To facilitate means to “make it easier” and a leader is a person who can get others to achieve assigned tasks. Hence a facilitative leader is a “person with authority or influence who encourages others to get up and do things”.
In business today, there is an increasing emphasis on facilitative leadership as a way forward. Facilitative leadership is about using the group’s collective expertise to accept responsibility and solve business problems collectively. Traditionally, managers used their authority to make decisions, which employees followed. Rather than being directive, the facilitative leader involves employees in the decision-making process and ensures their commitment to the final course of action. This approach removes the "them versus us" mentality and ensures buy-in from every individual who has been involved in the decision-making process.
1. Facilitative leaders value creativity, reflection, and brainstorming over planning, commanding, and directing. They assume that most people are self-motivated and appreciate challenges and the team members are more innovative collectively than what they are individual.

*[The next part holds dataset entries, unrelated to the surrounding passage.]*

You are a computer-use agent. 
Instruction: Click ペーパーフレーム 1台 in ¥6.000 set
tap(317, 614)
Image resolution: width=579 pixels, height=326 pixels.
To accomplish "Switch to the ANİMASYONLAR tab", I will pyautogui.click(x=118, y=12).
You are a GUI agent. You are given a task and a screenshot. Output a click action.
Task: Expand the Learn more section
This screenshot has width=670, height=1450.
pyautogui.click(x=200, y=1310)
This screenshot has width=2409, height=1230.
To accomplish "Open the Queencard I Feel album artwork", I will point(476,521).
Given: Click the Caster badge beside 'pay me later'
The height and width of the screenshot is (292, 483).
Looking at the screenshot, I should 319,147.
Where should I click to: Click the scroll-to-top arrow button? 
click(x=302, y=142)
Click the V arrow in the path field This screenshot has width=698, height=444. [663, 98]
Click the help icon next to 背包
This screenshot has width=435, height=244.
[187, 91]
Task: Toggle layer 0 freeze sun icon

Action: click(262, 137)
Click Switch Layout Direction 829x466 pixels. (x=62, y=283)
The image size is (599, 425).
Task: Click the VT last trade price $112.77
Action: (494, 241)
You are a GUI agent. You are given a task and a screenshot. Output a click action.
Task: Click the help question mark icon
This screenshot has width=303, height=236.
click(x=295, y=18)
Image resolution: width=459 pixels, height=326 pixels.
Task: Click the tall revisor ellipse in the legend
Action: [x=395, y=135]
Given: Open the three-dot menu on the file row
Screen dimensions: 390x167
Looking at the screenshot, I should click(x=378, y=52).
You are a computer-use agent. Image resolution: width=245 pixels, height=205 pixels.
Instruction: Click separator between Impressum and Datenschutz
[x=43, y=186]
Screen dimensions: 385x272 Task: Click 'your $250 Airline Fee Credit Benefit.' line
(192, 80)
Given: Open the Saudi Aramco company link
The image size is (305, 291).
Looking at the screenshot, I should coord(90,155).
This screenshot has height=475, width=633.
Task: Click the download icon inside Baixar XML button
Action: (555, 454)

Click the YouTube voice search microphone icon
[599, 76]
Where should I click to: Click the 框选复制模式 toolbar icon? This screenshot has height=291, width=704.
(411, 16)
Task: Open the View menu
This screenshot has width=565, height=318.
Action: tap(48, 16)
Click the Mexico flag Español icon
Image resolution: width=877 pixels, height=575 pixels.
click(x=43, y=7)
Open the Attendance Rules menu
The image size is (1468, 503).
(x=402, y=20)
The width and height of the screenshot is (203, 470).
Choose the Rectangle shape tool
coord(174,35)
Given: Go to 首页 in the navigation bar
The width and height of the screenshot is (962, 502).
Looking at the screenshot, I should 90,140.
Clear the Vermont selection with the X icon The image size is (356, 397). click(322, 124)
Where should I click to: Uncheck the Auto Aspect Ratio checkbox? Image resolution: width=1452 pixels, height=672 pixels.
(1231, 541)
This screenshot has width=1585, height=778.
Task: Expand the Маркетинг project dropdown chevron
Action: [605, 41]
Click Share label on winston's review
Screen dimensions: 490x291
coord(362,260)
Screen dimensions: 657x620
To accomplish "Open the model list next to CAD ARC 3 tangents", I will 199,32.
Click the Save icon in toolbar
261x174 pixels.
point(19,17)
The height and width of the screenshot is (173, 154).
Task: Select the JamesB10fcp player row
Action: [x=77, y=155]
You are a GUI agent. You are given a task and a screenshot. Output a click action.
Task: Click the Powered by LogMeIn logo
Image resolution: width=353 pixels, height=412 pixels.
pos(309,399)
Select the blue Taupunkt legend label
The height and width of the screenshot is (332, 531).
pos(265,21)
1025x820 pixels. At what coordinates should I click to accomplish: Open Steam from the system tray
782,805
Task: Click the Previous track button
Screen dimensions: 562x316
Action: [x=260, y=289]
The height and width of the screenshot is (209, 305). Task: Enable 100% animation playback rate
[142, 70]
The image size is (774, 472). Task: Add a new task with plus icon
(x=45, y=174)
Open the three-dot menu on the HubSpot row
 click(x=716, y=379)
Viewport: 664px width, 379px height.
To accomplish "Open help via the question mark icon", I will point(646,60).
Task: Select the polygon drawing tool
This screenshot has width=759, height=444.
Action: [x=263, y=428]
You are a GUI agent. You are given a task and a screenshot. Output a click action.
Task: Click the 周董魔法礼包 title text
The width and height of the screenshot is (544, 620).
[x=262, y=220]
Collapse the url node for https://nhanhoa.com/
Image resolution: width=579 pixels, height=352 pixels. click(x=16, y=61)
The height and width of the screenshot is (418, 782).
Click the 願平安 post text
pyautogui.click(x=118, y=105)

2. Facilitative leaders have a strong interest in individuals and encourage ideas from all the team members. Decisions are reached by consensus and are supported by all team members. They trust their peers and employees to be able to create new solutions and ideas in creative ways.
3. Facilitative leaders are inquisitive about their underlying values and the reasons for their opinions and behavior.
4. Facilitative leaders are reflective in nature, ask structured, probing questions, and encourage interaction and debate, helping individuals to see alternative points of view. They encourage the team to think outside the box and actively work to instill confidence within the group.
5. Facilitative leaders have a high degree of patience as facilitation takes time and they are very flexible and readily change plans, ideas, and strategies based on the group’s suggestions.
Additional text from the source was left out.